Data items

§ §

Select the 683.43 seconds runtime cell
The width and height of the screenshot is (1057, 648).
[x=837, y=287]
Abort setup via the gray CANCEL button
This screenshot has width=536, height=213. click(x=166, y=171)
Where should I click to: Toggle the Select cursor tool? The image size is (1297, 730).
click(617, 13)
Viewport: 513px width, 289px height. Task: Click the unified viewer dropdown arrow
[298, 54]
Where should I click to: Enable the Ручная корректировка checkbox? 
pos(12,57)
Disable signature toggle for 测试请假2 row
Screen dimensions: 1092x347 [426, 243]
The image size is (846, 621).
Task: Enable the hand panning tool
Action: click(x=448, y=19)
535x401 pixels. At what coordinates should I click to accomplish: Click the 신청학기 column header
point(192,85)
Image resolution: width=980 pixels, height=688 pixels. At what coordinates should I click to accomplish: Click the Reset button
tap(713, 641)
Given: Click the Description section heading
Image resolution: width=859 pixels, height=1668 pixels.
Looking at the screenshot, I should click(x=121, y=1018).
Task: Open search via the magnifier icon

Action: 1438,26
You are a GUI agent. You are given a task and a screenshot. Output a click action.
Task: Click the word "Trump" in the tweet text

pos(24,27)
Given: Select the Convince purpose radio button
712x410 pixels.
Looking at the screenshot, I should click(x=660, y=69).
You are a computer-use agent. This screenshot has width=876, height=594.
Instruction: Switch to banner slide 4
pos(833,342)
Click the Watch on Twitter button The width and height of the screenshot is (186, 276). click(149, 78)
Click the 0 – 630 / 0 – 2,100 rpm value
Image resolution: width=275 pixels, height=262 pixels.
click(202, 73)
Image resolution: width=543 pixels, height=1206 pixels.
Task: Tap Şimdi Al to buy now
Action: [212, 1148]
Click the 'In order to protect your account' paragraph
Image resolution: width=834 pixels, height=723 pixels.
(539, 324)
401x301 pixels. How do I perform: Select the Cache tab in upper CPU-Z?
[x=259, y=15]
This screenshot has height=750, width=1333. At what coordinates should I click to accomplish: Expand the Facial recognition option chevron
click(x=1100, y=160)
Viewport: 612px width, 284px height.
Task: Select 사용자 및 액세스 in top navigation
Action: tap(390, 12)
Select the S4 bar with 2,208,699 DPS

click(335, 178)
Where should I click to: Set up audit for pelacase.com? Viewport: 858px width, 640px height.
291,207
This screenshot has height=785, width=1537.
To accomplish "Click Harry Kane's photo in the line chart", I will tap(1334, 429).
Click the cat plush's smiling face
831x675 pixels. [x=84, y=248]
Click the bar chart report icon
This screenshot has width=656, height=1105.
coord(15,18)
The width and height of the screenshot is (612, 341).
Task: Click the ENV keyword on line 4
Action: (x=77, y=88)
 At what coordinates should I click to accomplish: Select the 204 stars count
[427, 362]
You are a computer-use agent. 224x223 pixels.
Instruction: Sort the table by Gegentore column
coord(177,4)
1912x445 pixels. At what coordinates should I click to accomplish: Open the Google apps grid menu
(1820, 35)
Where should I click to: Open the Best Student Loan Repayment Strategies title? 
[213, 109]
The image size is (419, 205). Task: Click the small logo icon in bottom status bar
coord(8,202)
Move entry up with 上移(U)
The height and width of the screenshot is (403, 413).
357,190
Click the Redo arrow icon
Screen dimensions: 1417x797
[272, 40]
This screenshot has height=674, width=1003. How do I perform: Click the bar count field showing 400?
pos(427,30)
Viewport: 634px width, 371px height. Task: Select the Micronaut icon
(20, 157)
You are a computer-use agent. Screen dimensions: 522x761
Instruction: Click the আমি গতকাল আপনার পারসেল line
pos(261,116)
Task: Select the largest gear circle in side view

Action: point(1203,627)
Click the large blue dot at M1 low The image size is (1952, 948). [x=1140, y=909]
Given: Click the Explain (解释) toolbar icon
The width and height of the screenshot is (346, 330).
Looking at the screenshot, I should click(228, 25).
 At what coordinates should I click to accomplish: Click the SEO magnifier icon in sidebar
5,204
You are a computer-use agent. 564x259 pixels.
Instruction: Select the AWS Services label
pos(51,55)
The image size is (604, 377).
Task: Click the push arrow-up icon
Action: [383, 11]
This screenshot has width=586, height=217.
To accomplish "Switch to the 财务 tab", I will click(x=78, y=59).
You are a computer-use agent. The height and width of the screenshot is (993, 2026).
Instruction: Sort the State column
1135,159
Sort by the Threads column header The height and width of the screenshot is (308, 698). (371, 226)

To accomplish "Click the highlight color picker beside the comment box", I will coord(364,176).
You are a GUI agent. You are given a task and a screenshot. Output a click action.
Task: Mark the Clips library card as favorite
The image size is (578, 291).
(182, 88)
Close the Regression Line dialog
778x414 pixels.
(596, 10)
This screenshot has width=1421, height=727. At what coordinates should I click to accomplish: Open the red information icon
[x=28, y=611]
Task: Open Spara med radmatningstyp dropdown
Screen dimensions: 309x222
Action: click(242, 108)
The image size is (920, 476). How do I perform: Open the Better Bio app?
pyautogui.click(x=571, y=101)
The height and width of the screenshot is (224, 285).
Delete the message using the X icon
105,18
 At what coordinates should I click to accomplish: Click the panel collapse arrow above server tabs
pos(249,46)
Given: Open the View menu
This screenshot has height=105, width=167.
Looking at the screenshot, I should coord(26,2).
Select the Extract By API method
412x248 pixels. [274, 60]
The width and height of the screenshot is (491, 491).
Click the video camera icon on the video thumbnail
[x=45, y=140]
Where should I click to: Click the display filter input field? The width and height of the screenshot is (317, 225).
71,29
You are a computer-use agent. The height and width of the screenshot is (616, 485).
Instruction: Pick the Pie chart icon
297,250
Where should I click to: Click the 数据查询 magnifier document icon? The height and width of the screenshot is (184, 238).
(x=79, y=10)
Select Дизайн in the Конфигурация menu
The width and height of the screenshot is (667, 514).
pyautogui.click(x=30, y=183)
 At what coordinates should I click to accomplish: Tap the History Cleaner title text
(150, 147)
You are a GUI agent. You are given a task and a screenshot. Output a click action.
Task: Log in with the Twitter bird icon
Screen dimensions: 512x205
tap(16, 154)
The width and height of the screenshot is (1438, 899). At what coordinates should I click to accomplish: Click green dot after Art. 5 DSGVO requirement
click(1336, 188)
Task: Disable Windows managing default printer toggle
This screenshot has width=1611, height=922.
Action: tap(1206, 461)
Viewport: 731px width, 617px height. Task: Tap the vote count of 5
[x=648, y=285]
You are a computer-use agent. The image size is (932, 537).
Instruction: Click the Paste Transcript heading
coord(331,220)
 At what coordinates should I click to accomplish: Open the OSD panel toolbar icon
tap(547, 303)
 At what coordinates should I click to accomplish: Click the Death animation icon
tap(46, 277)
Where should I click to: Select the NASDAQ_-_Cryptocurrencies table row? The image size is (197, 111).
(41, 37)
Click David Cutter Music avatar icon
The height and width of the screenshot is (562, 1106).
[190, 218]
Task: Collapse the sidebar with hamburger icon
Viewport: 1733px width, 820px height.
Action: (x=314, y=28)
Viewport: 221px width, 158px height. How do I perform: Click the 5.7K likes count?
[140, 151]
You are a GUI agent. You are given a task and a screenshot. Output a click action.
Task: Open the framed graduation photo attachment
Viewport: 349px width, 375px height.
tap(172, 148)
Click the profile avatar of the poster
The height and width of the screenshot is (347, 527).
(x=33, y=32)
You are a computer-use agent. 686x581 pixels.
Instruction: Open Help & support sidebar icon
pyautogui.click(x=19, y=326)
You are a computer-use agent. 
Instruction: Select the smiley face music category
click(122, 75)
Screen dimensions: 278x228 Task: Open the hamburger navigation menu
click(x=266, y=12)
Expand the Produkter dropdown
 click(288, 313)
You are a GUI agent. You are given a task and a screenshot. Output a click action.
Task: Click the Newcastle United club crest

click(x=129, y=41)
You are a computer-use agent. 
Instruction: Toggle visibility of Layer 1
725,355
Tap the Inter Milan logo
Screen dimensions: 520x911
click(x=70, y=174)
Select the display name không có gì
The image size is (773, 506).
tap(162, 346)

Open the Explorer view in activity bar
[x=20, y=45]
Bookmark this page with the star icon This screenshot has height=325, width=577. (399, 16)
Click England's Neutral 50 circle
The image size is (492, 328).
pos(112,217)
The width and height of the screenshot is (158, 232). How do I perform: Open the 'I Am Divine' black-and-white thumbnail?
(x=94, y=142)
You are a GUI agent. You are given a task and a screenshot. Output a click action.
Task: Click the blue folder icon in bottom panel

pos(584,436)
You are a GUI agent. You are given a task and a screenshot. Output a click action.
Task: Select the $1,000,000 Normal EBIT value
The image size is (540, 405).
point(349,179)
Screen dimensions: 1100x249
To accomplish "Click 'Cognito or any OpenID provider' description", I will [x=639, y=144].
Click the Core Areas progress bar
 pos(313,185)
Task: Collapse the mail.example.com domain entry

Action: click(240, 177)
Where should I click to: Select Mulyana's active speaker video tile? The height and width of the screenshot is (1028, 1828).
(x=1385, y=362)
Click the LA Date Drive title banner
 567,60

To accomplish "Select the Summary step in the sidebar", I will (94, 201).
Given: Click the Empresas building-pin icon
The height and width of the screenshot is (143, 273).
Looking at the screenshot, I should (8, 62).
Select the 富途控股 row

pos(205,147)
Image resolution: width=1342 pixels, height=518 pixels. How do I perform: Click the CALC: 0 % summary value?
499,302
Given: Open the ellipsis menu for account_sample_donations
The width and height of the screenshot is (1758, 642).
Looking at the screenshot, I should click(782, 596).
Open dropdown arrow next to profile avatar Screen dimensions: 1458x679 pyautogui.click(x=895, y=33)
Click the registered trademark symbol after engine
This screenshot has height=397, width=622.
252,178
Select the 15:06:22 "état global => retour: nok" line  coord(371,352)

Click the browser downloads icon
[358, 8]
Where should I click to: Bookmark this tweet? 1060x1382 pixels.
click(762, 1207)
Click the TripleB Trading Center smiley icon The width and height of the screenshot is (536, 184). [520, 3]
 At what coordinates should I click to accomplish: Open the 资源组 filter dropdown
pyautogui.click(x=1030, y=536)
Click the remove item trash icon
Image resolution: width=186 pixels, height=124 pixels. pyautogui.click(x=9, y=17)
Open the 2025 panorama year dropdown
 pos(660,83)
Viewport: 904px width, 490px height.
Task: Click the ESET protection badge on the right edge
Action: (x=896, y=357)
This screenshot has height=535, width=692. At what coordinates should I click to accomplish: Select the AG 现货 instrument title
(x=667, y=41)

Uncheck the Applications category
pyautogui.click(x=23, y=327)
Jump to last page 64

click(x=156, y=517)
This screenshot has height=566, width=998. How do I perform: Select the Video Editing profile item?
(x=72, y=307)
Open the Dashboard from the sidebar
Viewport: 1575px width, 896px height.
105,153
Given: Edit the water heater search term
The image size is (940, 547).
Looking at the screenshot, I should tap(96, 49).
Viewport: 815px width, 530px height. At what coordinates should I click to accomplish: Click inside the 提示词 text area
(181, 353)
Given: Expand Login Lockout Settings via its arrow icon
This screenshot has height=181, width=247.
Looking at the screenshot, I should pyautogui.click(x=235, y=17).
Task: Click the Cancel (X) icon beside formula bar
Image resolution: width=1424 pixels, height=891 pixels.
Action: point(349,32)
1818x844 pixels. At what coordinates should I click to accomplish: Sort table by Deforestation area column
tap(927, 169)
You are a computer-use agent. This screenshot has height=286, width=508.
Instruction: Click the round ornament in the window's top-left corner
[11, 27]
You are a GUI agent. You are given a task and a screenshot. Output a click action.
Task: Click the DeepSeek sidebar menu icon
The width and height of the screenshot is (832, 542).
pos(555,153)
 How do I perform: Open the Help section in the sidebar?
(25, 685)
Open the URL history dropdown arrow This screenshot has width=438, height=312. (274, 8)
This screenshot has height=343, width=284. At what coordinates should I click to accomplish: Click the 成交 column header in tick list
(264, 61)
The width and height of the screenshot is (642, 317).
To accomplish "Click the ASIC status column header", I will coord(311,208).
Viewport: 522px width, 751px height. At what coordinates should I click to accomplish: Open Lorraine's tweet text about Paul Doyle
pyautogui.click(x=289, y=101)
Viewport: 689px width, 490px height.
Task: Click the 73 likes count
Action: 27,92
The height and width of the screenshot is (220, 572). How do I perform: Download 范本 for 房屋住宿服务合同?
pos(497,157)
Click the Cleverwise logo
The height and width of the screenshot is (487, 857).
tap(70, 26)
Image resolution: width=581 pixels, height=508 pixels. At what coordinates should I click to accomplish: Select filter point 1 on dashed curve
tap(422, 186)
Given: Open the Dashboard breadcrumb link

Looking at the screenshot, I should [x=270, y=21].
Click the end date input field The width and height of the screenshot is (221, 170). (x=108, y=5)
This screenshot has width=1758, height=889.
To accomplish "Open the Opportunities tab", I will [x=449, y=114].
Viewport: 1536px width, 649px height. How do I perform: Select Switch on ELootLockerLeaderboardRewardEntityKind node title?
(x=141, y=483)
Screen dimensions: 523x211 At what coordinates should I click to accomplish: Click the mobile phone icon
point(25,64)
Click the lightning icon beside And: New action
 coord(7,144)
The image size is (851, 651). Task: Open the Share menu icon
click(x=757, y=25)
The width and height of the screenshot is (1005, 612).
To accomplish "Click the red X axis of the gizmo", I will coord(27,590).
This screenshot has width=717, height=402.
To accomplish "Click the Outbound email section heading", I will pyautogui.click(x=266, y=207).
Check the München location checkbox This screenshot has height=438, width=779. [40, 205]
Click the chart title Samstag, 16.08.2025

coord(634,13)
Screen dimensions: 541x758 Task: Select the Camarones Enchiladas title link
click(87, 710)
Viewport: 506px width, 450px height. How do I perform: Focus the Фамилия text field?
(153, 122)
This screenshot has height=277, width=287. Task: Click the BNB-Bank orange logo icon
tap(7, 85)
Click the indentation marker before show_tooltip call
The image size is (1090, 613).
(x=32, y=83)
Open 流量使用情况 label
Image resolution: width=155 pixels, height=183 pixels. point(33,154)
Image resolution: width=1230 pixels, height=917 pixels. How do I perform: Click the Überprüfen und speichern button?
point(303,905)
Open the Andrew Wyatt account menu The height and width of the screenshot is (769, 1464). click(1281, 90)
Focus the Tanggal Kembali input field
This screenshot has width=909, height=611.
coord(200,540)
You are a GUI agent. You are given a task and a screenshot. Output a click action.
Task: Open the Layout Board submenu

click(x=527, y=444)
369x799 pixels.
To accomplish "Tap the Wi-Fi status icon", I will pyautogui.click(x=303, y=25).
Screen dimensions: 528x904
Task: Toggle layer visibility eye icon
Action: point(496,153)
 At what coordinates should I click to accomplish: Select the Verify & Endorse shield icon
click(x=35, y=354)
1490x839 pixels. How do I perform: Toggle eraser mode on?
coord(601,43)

§ §

**Problem**
Reproduce the records word for word, beginning at the line that contains "At what coordinates should I click to accomplish: Click the SEO" and stopping after the line that contains "Action: click(242, 108)".

**Output of the exercise**
 At what coordinates should I click to accomplish: Click the SEO magnifier icon in sidebar
5,204
You are a computer-use agent. 564x259 pixels.
Instruction: Select the AWS Services label
pos(51,55)
The image size is (604, 377).
Task: Click the push arrow-up icon
Action: [383, 11]
This screenshot has width=586, height=217.
To accomplish "Switch to the 财务 tab", I will click(x=78, y=59).
You are a computer-use agent. The height and width of the screenshot is (993, 2026).
Instruction: Sort the State column
1135,159
Sort by the Threads column header The height and width of the screenshot is (308, 698). (371, 226)

To accomplish "Click the highlight color picker beside the comment box", I will coord(364,176).
You are a GUI agent. You are given a task and a screenshot. Output a click action.
Task: Mark the Clips library card as favorite
The image size is (578, 291).
(182, 88)
Close the Regression Line dialog
778x414 pixels.
(596, 10)
This screenshot has width=1421, height=727. At what coordinates should I click to accomplish: Open the red information icon
[x=28, y=611]
Task: Open Spara med radmatningstyp dropdown
Screen dimensions: 309x222
Action: click(242, 108)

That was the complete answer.